By Elisa Anzolin
PARIS, April 28 (Reuters) – The head of EssilorLuxottica expressed confidence on Tuesday that shares in the Franco-Italian eyewear group can recover the ground lost due to U.S. tariffs, a weaker dollar, military conflicts and competition on smart eyeglasses.
Speaking at the company’s annual general meeting, CEO Francesco Milleri said the shares had also been suffering from an ongoing push into the medtech sector, which he described as a necessary transformation for the group.
“We were too big to remain framed in this small market,” he said, referring to traditional spectacle frames and lenses.
Once completed, the medtech transformation will bear fruit, supporting a recovery in the share price, he added.
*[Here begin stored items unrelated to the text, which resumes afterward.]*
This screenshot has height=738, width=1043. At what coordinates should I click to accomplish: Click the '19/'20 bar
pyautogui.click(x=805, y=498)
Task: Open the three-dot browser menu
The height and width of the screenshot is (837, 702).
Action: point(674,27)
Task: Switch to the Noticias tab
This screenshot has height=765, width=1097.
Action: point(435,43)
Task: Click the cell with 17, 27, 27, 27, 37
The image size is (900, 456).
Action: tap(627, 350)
Finance chief Stefano Grassi told the meeting that the impact from U.S. tariffs last year amounted to 300 million euros ($351 million).
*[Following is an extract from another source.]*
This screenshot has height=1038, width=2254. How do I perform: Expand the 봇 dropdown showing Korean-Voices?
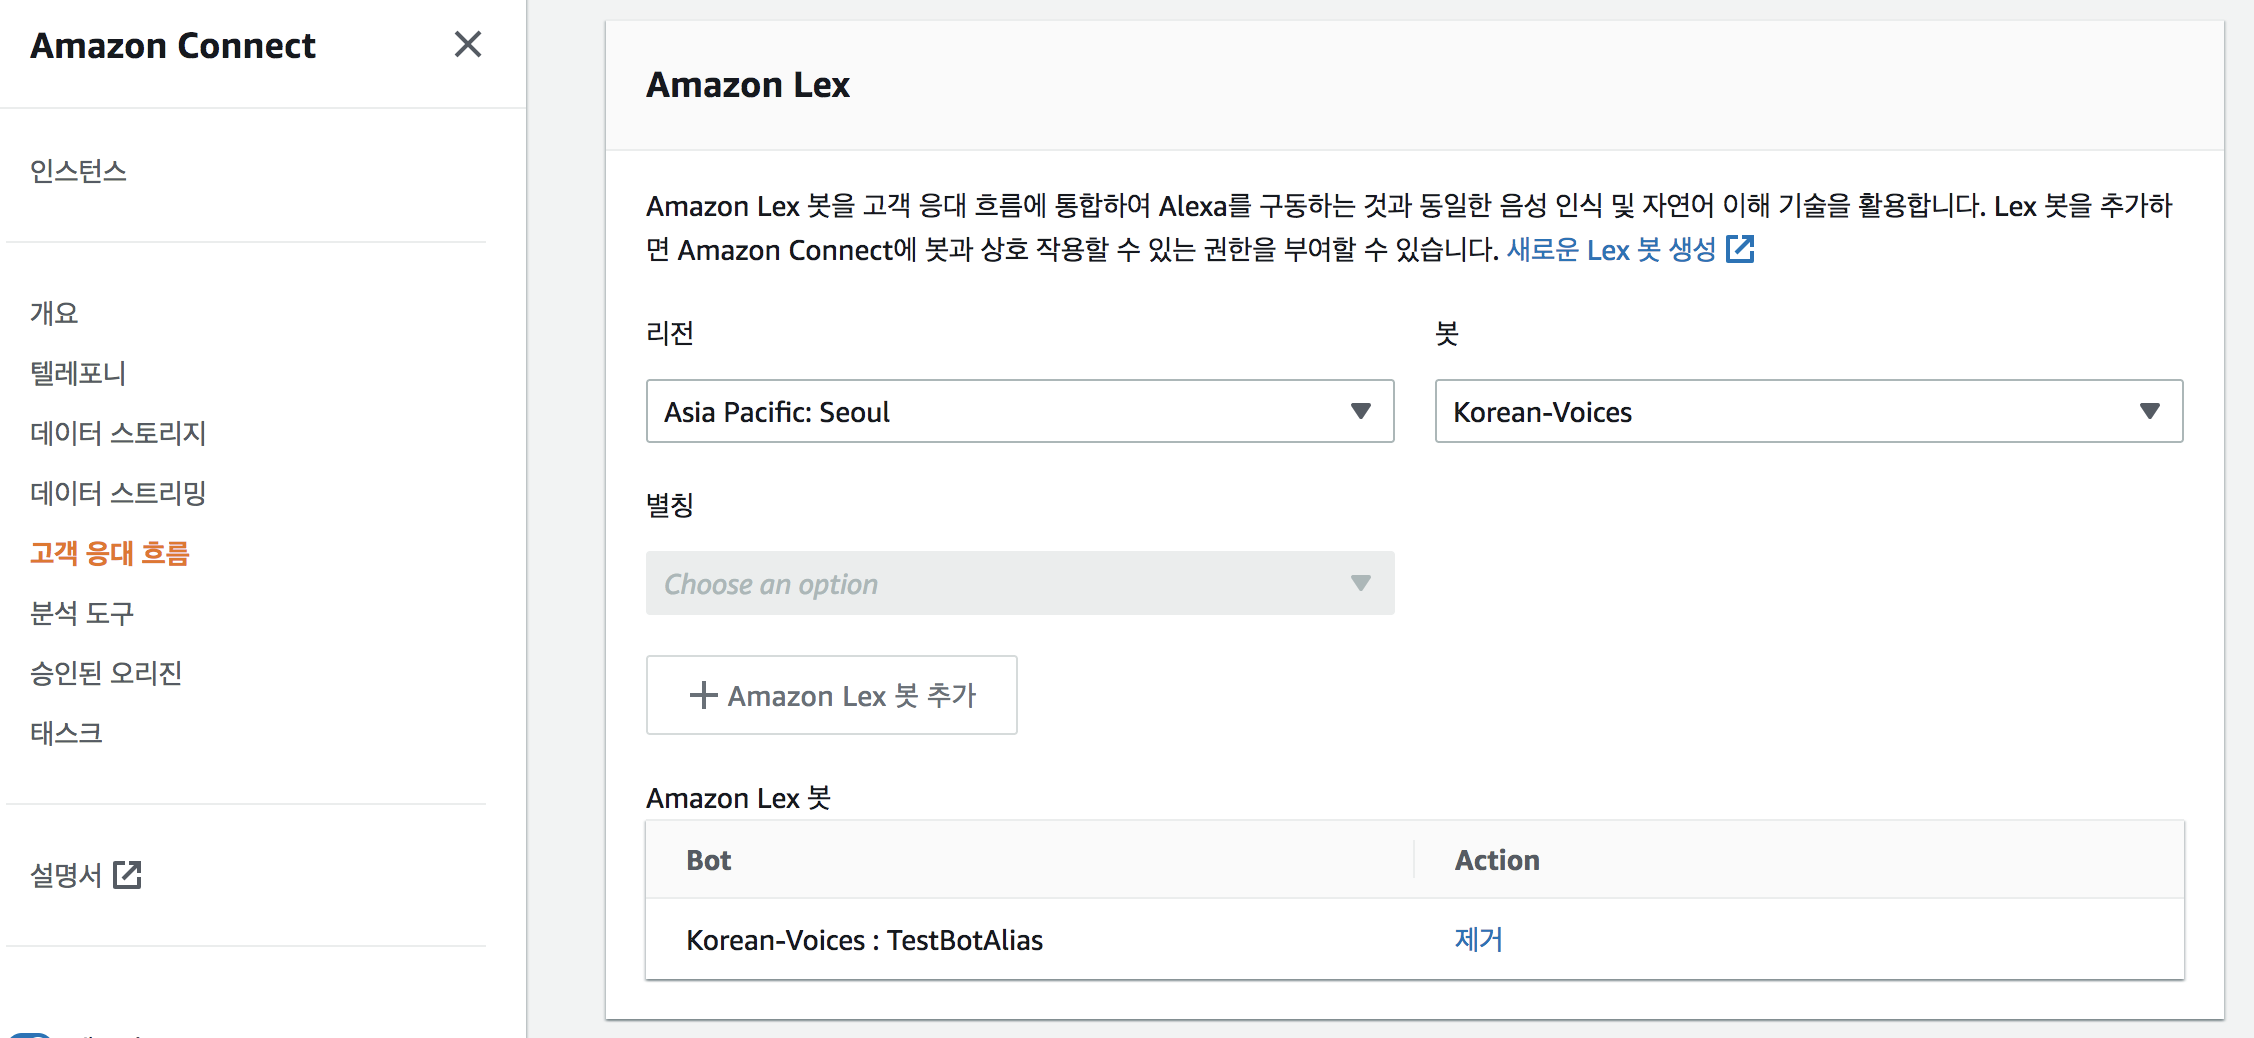pos(1808,411)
EssilorLuxottica shares have lost over 40% of their value since hitting a record high in November on investor enthusiasm for its AI-powered Ray-Ban Meta glasses.
Since then, investors have been fretting about growing competition in the category limiting EssilorLuxottica’s first-mover advantage.
Milleri played down the concerns, saying “a few big players have made product announcements generating buzz, but we haven’t seen any real competing products on the market so far”.
EssilorLuxottica has been working with Meta Platforms since 2019 to develop smart eyewear, producing successive generations of Ray-Ban-branded glasses that integrate cameras, audio and artificial-intelligence features.
“We are really pushing to go back to the (price) position that we deserve … but, at the same time, it will take some time to achieve that”, Milleri said.